Jellyfish can be found both offshore and inshore. The Gulf Coast is home to the Portuguese man o' war, the sea nettle jellyfish, and the box jellyfish. Jellyfish are some of the oldest creatures on the planet, having roamed the seas for at least 500 million years. Jellyfish have tiny stinging cells in their tentacles to stun or paralyze their prey before they eat them, so they are very dangerous.

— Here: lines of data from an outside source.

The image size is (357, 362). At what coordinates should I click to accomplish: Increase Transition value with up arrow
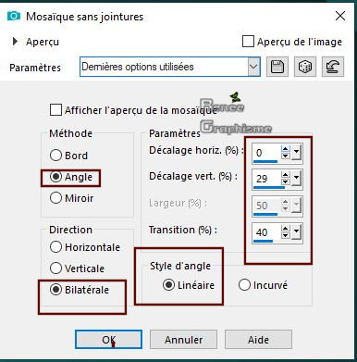click(286, 229)
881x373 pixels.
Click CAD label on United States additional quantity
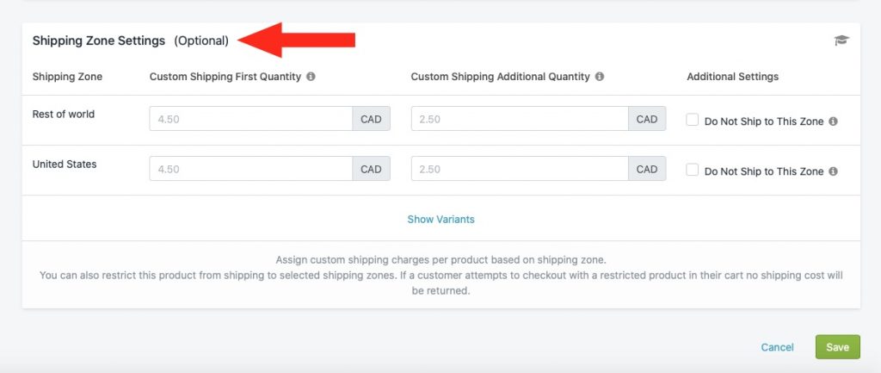pyautogui.click(x=647, y=169)
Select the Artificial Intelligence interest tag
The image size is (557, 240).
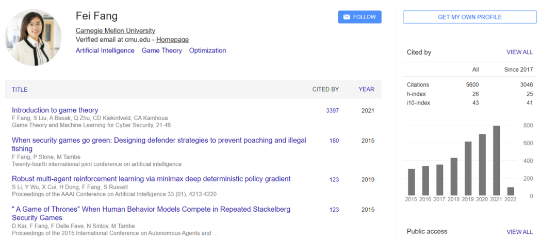click(105, 50)
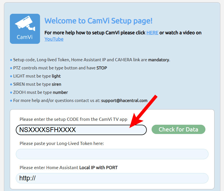Click the 'Local IP with PORT' label
Viewport: 224px width, 191px height.
(98, 168)
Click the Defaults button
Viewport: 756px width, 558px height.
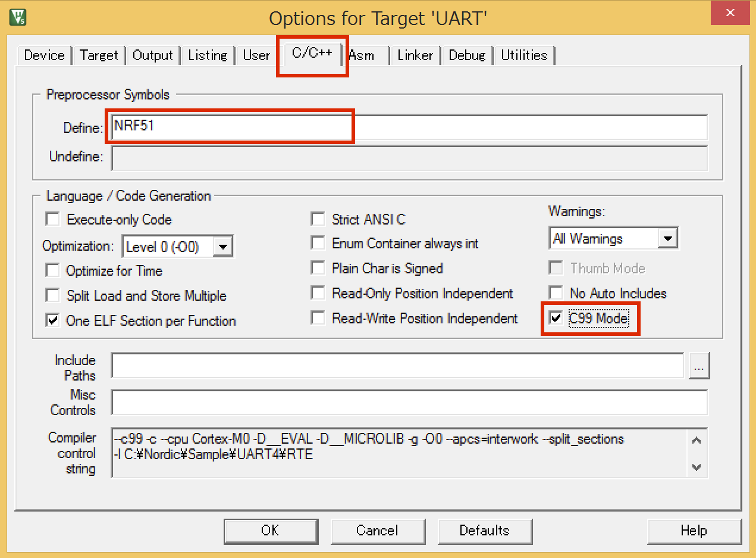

Contact with a jellyfish can trigger millions of stinging cells called nematocysts to pierce the skin and inject venom, causing mild to severe pain and skin irritation. Even beached and dying or seemingly dead jellyfish can still sting when touched. Vinegar is the most effective remedy for jellyfish stings—contrary to popular belief, urine is ineffective and may even release more venom, making the pain worse. Cleansing the area with salt water is also effective. Jellyfish stings can potentially cause allergic reactions, so if you normally carry an epinephrine autoinjector, such as the EpiPen, bring it with you to the beach. A purple flag is flown to indicate the presence of dangerous marine life on the beach.
Sea Nettle Jellyfish
The sea nettle jellyfish, sometimes called the Atlantic sea nettle or East Coast sea nettle, is typically pale, pinkish or yellowish, often with more deeply colored stripes near the edges of its body. Sea nettles are carnivorous and feed on plankton, other jellies, and sometimes crustaceans. They are typically several inches in diameter and can have tentacles as long as five feet or more. Their transparent appearance makes them difficult for swimmers to see and avoid. The pain from a sting is moderate to severe.